- _Data to examine_:
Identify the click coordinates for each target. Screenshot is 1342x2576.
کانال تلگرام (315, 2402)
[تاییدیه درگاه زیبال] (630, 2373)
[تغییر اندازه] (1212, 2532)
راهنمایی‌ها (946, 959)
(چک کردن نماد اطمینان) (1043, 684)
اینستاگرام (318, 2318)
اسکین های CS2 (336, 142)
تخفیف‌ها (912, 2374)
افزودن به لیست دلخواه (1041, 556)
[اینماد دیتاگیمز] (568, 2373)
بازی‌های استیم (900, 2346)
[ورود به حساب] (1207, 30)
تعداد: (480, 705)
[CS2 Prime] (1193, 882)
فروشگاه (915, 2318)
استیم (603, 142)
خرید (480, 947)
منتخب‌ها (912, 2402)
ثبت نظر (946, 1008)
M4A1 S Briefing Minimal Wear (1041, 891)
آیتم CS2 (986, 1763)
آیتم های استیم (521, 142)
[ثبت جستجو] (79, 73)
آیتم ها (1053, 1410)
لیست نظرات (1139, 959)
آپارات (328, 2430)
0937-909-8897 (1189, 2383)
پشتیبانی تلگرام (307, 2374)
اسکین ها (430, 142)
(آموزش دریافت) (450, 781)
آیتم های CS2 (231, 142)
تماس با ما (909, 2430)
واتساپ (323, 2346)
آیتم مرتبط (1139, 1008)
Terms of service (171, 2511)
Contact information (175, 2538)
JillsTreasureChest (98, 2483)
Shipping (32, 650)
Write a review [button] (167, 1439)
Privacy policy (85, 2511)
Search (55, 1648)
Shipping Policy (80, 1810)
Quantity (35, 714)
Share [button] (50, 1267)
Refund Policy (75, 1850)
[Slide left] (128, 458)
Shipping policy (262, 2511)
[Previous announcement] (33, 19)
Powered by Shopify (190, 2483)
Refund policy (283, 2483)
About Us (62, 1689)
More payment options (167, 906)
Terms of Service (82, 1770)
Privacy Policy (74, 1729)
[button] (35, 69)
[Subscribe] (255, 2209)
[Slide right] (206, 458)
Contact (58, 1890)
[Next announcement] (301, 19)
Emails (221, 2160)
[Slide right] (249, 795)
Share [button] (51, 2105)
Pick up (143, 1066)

- _What to work on_: Please write out all the data above, exactly as it reads.

- _Written response_:
Identify the click coordinates for each target. Screenshot is 1342x2576.
کانال تلگرام (315, 2402)
[تاییدیه درگاه زیبال] (630, 2373)
[تغییر اندازه] (1212, 2532)
راهنمایی‌ها (946, 959)
(چک کردن نماد اطمینان) (1043, 684)
اینستاگرام (318, 2318)
اسکین های CS2 (336, 142)
تخفیف‌ها (912, 2374)
افزودن به لیست دلخواه (1041, 556)
[اینماد دیتاگیمز] (568, 2373)
بازی‌های استیم (900, 2346)
[ورود به حساب] (1207, 30)
تعداد: (480, 705)
[CS2 Prime] (1193, 882)
فروشگاه (915, 2318)
استیم (603, 142)
خرید (480, 947)
منتخب‌ها (912, 2402)
ثبت نظر (946, 1008)
M4A1 S Briefing Minimal Wear (1041, 891)
آیتم CS2 (986, 1763)
آیتم های استیم (521, 142)
[ثبت جستجو] (79, 73)
آیتم ها (1053, 1410)
لیست نظرات (1139, 959)
آپارات (328, 2430)
0937-909-8897 (1189, 2383)
پشتیبانی تلگرام (307, 2374)
اسکین ها (430, 142)
(آموزش دریافت) (450, 781)
آیتم های CS2 (231, 142)
تماس با ما (909, 2430)
واتساپ (323, 2346)
آیتم مرتبط (1139, 1008)
Terms of service (171, 2511)
Contact information (175, 2538)
JillsTreasureChest (98, 2483)
Shipping (32, 650)
Write a review [button] (167, 1439)
Privacy policy (85, 2511)
Search (55, 1648)
Shipping Policy (80, 1810)
Quantity (35, 714)
Share [button] (50, 1267)
Refund Policy (75, 1850)
[Slide left] (128, 458)
Shipping policy (262, 2511)
[Previous announcement] (33, 19)
Powered by Shopify (190, 2483)
Refund policy (283, 2483)
About Us (62, 1689)
More payment options (167, 906)
Terms of Service (82, 1770)
Privacy Policy (74, 1729)
[button] (35, 69)
[Subscribe] (255, 2209)
[Slide right] (206, 458)
Contact (58, 1890)
[Next announcement] (301, 19)
Emails (221, 2160)
[Slide right] (249, 795)
Share [button] (51, 2105)
Pick up (143, 1066)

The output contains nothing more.